De casestudies maken duidelijk dat er door scholen een sterke samenhang wordt ervaren tussen enerzijds kwaliteitszorg en anderzijds schoolontwikkeling. Op die scholen waar men vergevorderd is met een brede, systematische en cyclische aanpak van de kwaliteitszorg, lijkt een ontwikkeling gaande richting lerend vernieuwen als veranderingsaanpak. Daarin speelt mogelijk een rol dat er voor alle betrokkenen meer structuur, lijn en samenhang wordt herkend. Er is in sterkere mate dan op andere scholen sprake van een dialoog tussen management en team waarin innovaties ingebracht kunnen worden vanuit alle geledingen. Dat maakt het bijvoorbeeld voor teamleden relevanter hun deskundigheid verder te ontwikkelen, een actieve rol te vervullen in het verbeteren van de kwaliteit van het onderwijs en medeverantwoordelijkheid te dragen voor het schoolbeleid.
Bij deze conclusie past de aanbeveling om de aandacht voor het ontwikkelen van een cyclisch proces van kwaliteitszorg op scholen verder te stimuleren en ondersteunen. Belangrijke voorwaarde daarvoor lijkt het bevorderen van de competentie bij schoolleiders in onderzoeksmatig leidinggeven en het benutten van data voor het evalueren en bijsturen van hun beleid, en/of de mogelijkheid om externe deskundigheid daarbij in te huren. Het bovenschools niveau kan hier een stimulerende en ondersteunende rol vervullen.
Eveneens uit de casestudies komt naar voren dat een goed systeem van kwaliteitszorg leidt tot meer samenhang binnen de school. Keuzes op verschillende beleidsterreinen, zoals visieontwikkeling, aanschaf en implementatie van nieuwe methodes, en professionaliserings- en personeelsbeleid worden beter
op elkaar afgestemd. Ook deze conclusie steunt een aanbeveling om blijvend aandacht te besteden aan
het bevorderen van interne kwaliteitszorg, gerelateerd aan schoolontwikkeling, in het onderwijs.

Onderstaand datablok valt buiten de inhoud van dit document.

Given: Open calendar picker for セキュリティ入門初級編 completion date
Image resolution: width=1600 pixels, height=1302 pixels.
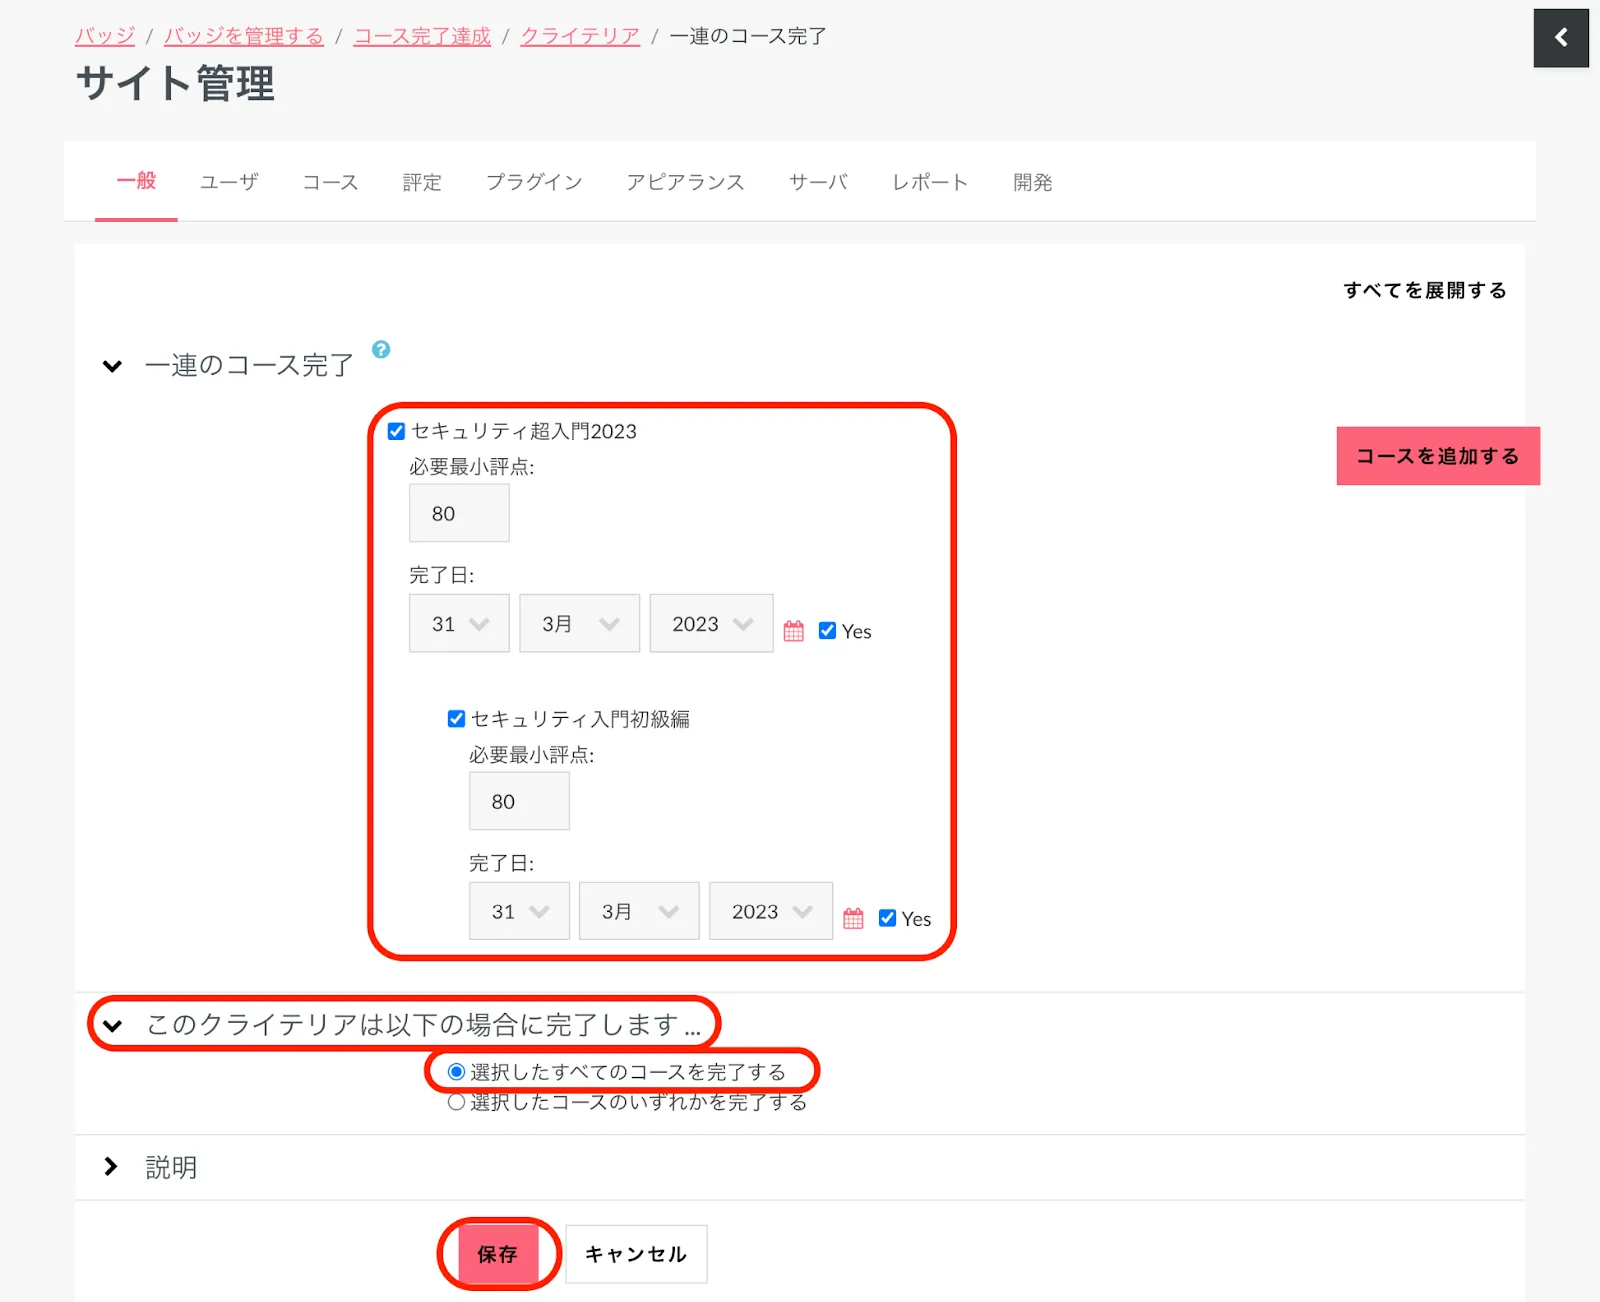Looking at the screenshot, I should point(853,919).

Weinig uitwisseling tussen scholen

Uitwisseling van kwaliteitszorggegevens tussen scholen onderling, bijvoorbeeld binnen het eigen schoolbestuur, gebeurt momenteel nog weinig. Het bovenschools management zou daarin een meer actieve rol kunnen vervullen. Momenteel lijkt het bovenschools management zich nog vooral te richten op
het ontwikkelen en implementeren van een gestandaardiseerd format voor kwaliteitszorg en met het opstarten van bovenschoolse vergelijkingen. Er zijn in de casestudies niet echt veel scholen die hun bestuur of het bovenschools management noemen als bevorderende factor voor schoolontwikkeling of
kwaliteitszorg. Vooral een te sterke nadruk op alleen de leerlingresultaten gecombineerd met weinig oog voor de inspanningen van het team, of langzame molens als het gaat om de toekenning van financiële middelen en het inspelen op groei van het aantal leerlingen, roepen frustratie op.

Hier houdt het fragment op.